The beatitudes with which our Lord begins his sermon on the mount most strikingly show what is the inward state and outward conduct of true believers, as well as the general reception which such characters meet with from the world.

Their inward state is described by poverty of spirit, mourning for sin, hungering and thirsting after righteousness and purity of heart. Their outward conduct, by meekness, mercifulness, and peaceableness. Their general reception from an unbelieving world is declared to be persecution, reviling, and slander. The promises made to the various branches of the Christian character are most encouraging.

The poor in spirit, who are humble on account of sin, who are emptied of all self-righteousness, and who feel their constant need of Jesus, are made the happy partakers of every Gospel blessing. Receiving Christ into their hearts by faith, they daily grow in grace, and in a fitness for the heavenly inheritance.

The Savior comforts these mourners in Zion, binds up their broken hearts, and gives them beauty for ashes, the oil of joy for mourning, and the garment of praise for the spirit of heaviness. While hungering and thirsting after righteousness, the good Shepherd leads them into green pastures, and nourishes their souls unto eternal life. They receive the desire of their hearts, even the presence and image of God in their souls.

Being justified by faith, they are accepted in the beloved; and, being made the temples of the Holy Spirit, they become vessels unto honor; sanctified for the master's use.

Sincerity and uprightness mark their character. Purity of intention, a hatred of sin, and a love of holiness, flowing from that faith which purifies the heart, prepare them for present manifestations of God in Christ, as revealed in the Gospel, and for brighter visions of his glory in the world to come.

With these internal principles and affections, they show forth, by their daily walk and conversation, the praises of him who has called them out of darkness into marvelous light. They are meek in their words and actions. The law of kindness dwells upon their tongue. They are patient; bearing with one another in love. Thus they avoid many troubles which those endure whose spirits are violent, and whose actions are unkind.

They glide along the stream of life upon the still waters of meekness and gentleness, while the contentious and petulant are ever struggling with the rough surges of their own creating. Being firm in purpose, as well as mild in spirit, they cannot always escape the storm; but while they "earnestly contend for the faith once delivered to the saints," when duty calls them so to do, they labor to "possess their souls in patience," and strive "in meekness to instruct those who oppose themselves." When they are reviled, they revile not again; when they suffer, they threaten not: but, committing themselves unto him who judges righteously, and who will one day vindicate the cause of his people, they are kept "in perfect peace," and, in the truest sense of the promise, "inherit the earth."

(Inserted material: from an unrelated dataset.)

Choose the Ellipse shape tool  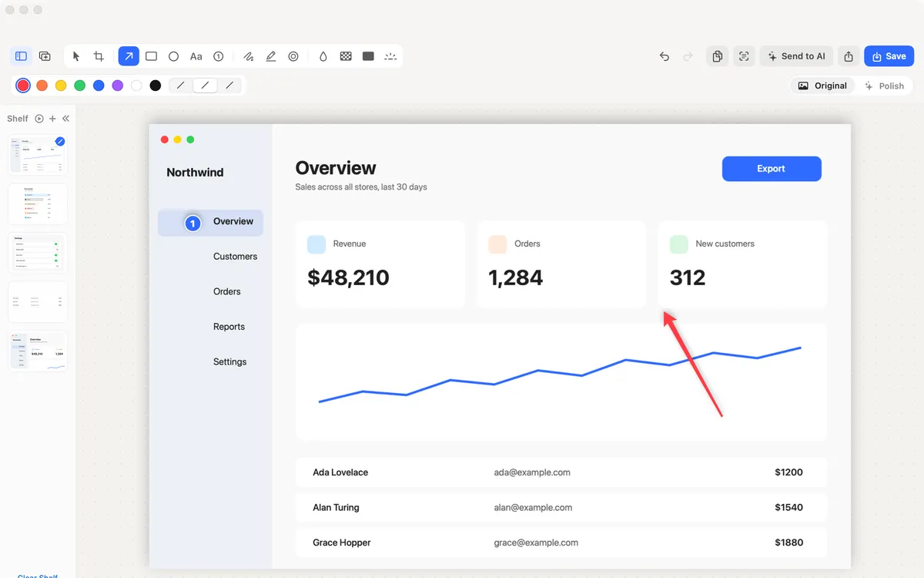(x=174, y=56)
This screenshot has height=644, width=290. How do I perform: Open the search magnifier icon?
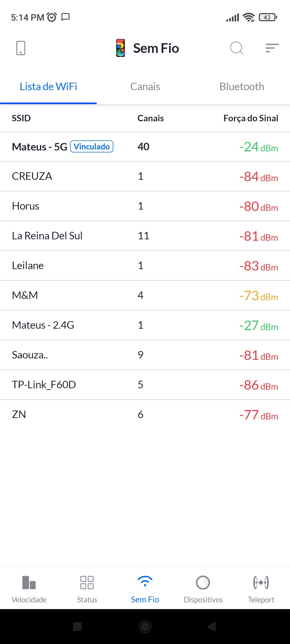pos(237,48)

They are merciful, when opportunities offer for the exercise of mercy, whether it be in acts of forgiveness or benevolence, Like their heavenly Father, they delight in mercy. Having been much forgiven, they are ready to forgive much; considering that the greatest possible injury done to themselves, when compared with their offenses against God, is but like the hundred pence to the ten thousand talents. They pray for grace to resemble their beneficent Creator, who makes his sun to arise on the evil and on the good, and who causes his rain to descend on the just and on the unjust.

They love to do good unto all men, especially to those who are of the household of faith; remembering that Gospel precept, "Do not be overcome of evil, but overcome evil with good." They love peace; and study, as far as is consistent with the truth of the Gospel and a good conscience, to live peaceably with all men. They delight in pouring the balm of consolation into the troubled breast, and in smoothing the rigors of angry feeling, wherever their influence extends.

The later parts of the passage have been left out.